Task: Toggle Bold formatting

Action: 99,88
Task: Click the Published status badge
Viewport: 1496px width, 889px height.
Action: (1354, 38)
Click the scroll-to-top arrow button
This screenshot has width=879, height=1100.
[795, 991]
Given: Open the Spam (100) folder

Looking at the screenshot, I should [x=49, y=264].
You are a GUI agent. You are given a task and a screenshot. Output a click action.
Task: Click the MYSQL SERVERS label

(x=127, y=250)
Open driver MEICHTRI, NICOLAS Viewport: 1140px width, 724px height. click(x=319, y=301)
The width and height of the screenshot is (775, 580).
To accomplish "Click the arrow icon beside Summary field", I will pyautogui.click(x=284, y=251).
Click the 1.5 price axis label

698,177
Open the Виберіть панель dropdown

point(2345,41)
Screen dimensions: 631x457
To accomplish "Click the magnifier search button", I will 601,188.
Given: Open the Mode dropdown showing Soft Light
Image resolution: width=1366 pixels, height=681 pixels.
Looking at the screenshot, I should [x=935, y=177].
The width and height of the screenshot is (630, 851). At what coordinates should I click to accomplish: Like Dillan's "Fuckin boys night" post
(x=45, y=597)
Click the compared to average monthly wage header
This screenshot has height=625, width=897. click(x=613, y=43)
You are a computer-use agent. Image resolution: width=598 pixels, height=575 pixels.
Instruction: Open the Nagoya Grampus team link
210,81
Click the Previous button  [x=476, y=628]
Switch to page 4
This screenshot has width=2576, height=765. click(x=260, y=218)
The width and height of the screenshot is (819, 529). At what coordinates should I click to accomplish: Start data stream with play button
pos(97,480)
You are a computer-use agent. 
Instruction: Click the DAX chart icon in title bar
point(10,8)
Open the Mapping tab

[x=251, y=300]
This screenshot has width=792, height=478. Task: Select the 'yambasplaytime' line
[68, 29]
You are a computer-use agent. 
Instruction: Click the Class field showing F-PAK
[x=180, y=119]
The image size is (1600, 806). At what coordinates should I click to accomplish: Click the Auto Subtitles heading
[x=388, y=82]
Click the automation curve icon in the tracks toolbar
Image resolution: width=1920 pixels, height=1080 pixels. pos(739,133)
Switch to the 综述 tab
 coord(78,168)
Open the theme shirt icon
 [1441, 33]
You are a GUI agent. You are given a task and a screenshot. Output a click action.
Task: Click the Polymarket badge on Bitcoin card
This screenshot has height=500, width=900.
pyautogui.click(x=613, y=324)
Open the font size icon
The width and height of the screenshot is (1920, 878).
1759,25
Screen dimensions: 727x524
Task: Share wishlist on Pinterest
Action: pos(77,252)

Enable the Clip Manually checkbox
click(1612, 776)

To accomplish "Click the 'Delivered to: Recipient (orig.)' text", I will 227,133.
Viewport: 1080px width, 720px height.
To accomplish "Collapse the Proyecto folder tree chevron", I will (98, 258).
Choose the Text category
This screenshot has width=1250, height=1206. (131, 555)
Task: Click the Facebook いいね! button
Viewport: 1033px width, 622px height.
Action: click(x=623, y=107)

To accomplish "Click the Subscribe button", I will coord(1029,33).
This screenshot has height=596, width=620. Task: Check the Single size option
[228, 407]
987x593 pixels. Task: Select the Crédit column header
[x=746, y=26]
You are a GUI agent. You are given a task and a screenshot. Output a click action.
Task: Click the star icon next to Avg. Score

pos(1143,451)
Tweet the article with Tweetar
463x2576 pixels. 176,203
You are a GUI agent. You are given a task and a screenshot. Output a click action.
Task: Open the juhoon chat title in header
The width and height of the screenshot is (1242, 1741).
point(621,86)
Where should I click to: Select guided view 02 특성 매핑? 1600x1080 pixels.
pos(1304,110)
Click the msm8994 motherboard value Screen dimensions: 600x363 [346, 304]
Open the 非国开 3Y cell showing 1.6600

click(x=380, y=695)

· · · · · · ·

* _Task requirements_: Reproduce exactly the lines running from the one with "Viewport: 1033px width, 622px height." to the last line of the listing above. Add nothing else.

* _Response below_:
Viewport: 1033px width, 622px height.
Action: click(x=623, y=107)

To accomplish "Click the Subscribe button", I will coord(1029,33).
This screenshot has height=596, width=620. Task: Check the Single size option
[228, 407]
987x593 pixels. Task: Select the Crédit column header
[x=746, y=26]
You are a GUI agent. You are given a task and a screenshot. Output a click action.
Task: Click the star icon next to Avg. Score

pos(1143,451)
Tweet the article with Tweetar
463x2576 pixels. 176,203
You are a GUI agent. You are given a task and a screenshot. Output a click action.
Task: Open the juhoon chat title in header
The width and height of the screenshot is (1242, 1741).
point(621,86)
Where should I click to: Select guided view 02 특성 매핑? 1600x1080 pixels.
pos(1304,110)
Click the msm8994 motherboard value Screen dimensions: 600x363 [346, 304]
Open the 非国开 3Y cell showing 1.6600

click(x=380, y=695)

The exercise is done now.